Why I’m skeptical of rewriting JavaScript tools in “faster” languages

I’ve written a lot of JavaScript. I like JavaScript. And more importantly, I’ve built up a set of skills in understanding, optimizing, and debugging JavaScript that I’m reluctant to give up on.

So maybe it’s natural that I get a worried pit in my stomach over the current mania to rewrite every Node.js tool in a “faster” language like Rust, Zig, Go, etc. Don’t get me wrong – these languages are cool! (I’ve got a copy of the Rust book on my desk right now, and I even contributed a bit to Servo for fun.) But ultimately, I’ve invested a ton of my career in learning the ins and outs of JavaScript, and it’s by far the language I’m most comfortable with.

So I acknowledge my bias (and perhaps over-investment in one skill set). But the more I think about it, the more I feel that my skepticism is also justified by some real objective concerns, which I’d like to cover in this post.

Performance

One reason for my skepticism is that I just don’t think we’ve exhausted all the possibilities of making JavaScript tools faster. Marvin Hagemeister has done an excellent job of demonstrating this, by showing how much low-hanging fruit there is in ESLint, Tailwind, etc.

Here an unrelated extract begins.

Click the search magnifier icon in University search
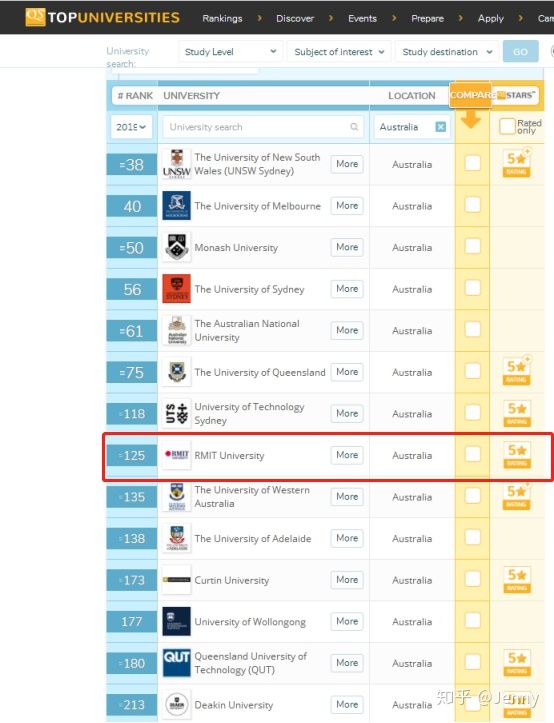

In the browser world, JavaScript has proven itself to be “fast enough” for most workloads. Sure, WebAssembly exists, but I think it’s fair to say that it’s mostly used for niche, CPU-intensive tasks rather than for building a whole website. So why are JavaScript-based CLI tools rushing to throw JavaScript away?

The big rewrite

I think the perf gap comes from a few different things. First, there’s the aforementioned low-hanging fruit – for a long time, the JavaScript tooling ecosystem has been focused on building something that works, not something fast. Now we’ve reached a saturation point where the API surface is mostly settled, and everyone just wants “the same thing, but faster.” Hence the explosion of new tools that are nearly drop-in replacements for existing ones: Rolldown for Rollup, Oxlint for ESLint, Biome for Prettier, etc.

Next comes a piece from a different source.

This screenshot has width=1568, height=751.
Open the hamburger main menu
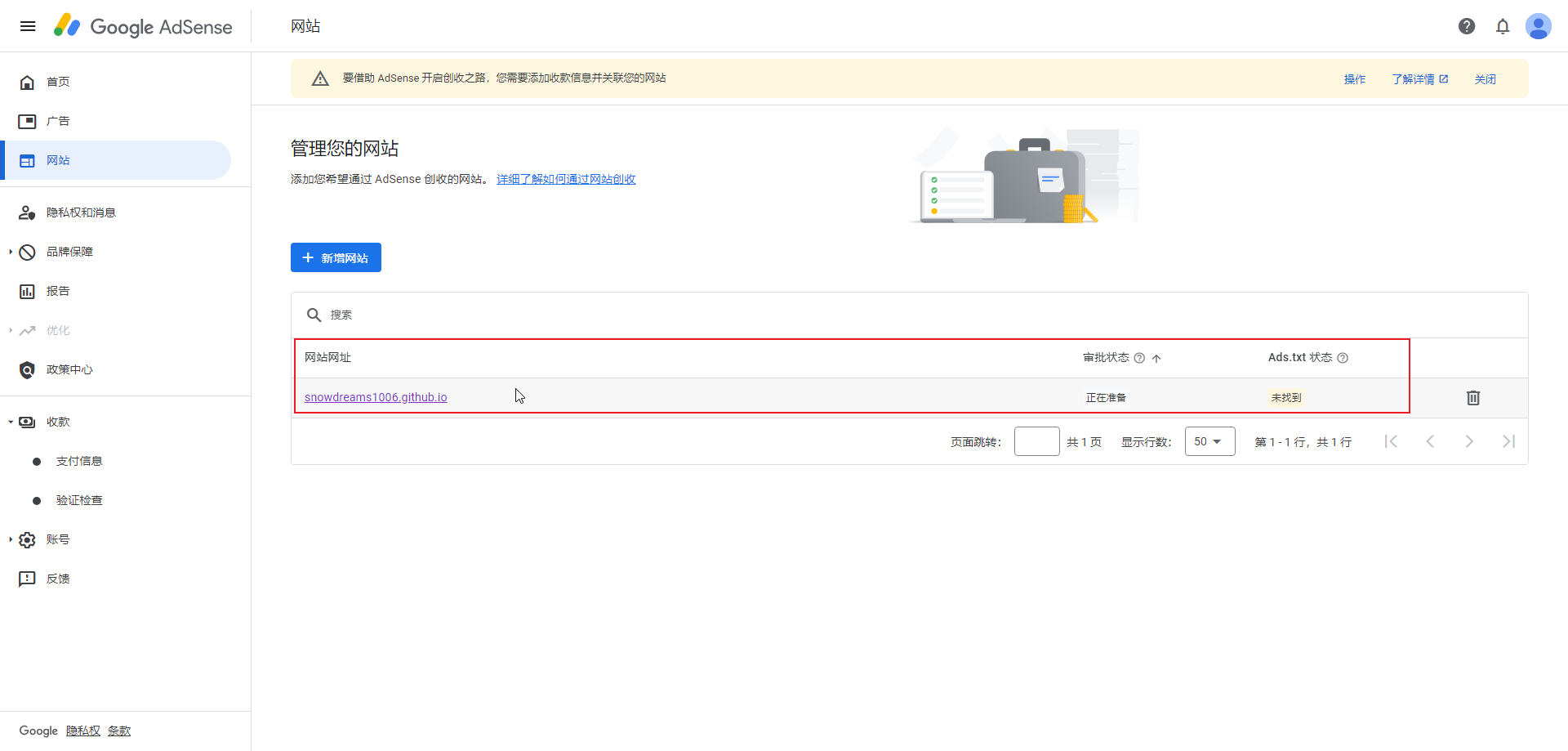(28, 26)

However, these tools aren’t necessarily faster because they’re using a faster language. They could just be faster because 1) they’re being written with performance in mind, and 2) the API surface is already settled, so the authors don’t have to spend development time tinkering with the overall design. Heck, you don’t even need to write tests! Just use the existing test suite from the previous tool.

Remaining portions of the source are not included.